Task:
Word for word, restate the lines of the listing below from the line with "You are a GUI" through the line with "The image size is (1762, 909).", and do not include the pictures.

Exercise input:
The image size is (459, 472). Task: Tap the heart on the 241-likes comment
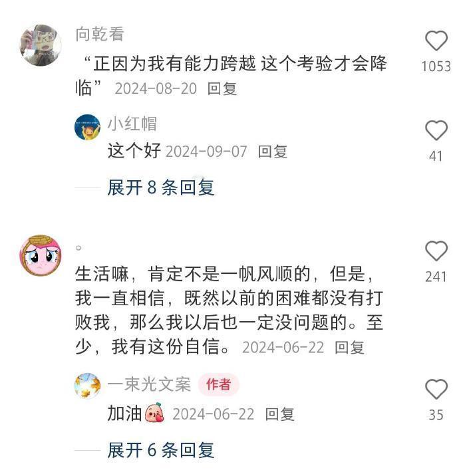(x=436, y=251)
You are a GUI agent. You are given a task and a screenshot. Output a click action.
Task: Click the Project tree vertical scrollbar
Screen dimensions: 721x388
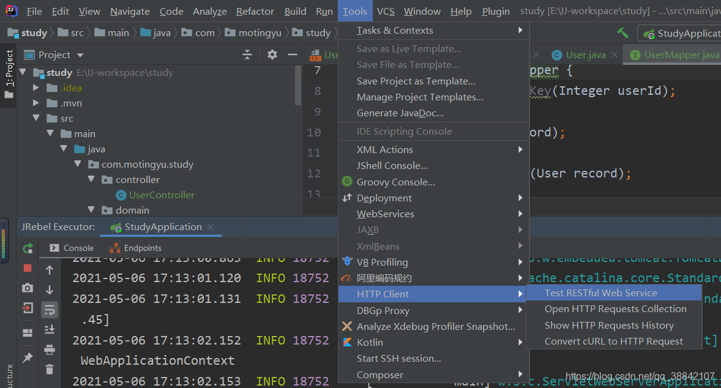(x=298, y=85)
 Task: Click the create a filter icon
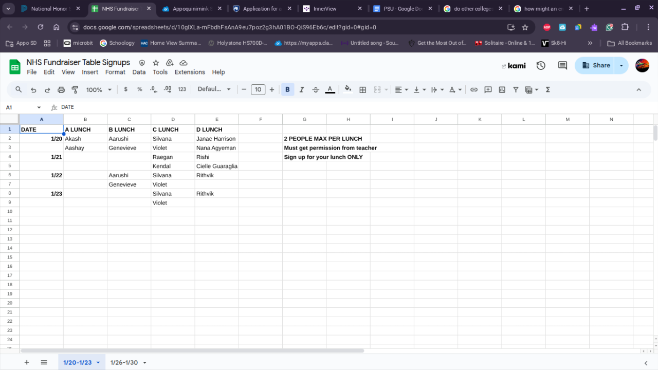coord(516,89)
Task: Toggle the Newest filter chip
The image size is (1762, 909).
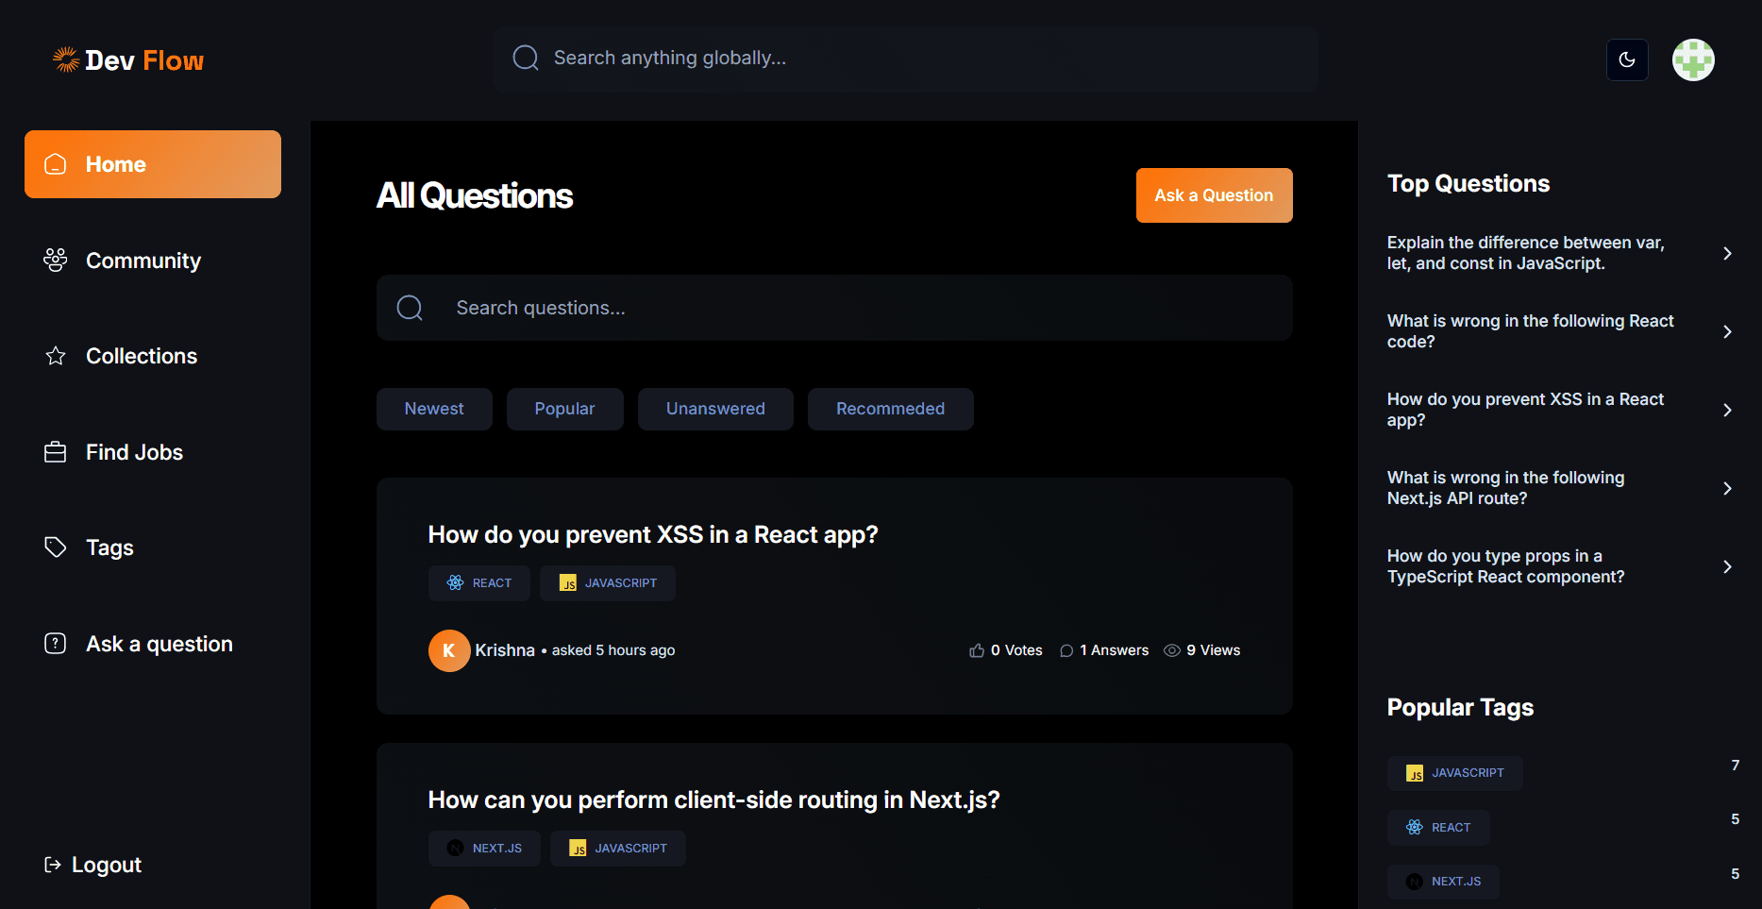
==
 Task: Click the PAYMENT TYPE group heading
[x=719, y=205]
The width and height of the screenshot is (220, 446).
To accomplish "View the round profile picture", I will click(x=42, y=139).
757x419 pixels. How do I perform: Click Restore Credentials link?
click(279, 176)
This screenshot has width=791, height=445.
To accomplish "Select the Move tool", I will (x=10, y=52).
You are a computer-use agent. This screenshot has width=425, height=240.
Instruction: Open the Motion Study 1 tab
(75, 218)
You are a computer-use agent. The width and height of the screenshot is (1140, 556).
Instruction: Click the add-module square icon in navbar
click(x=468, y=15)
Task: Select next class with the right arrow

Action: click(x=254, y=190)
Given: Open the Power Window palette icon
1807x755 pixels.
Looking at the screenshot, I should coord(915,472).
...
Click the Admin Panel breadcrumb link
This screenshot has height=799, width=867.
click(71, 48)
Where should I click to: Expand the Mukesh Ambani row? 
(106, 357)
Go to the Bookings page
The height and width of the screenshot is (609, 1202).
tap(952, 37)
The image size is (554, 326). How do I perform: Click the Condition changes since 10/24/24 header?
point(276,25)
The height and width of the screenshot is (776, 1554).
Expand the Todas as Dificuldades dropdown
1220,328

Completed task:
You are a GUI agent. You are given a task and a screenshot. Output a click action.
Task: Click the Project tree vertical scrollbar
Screen dimensions: 721x388
(x=298, y=85)
 Task: Click the create a filter icon
coord(516,89)
Task: Toggle the Newest filter chip
The image size is (1762, 909).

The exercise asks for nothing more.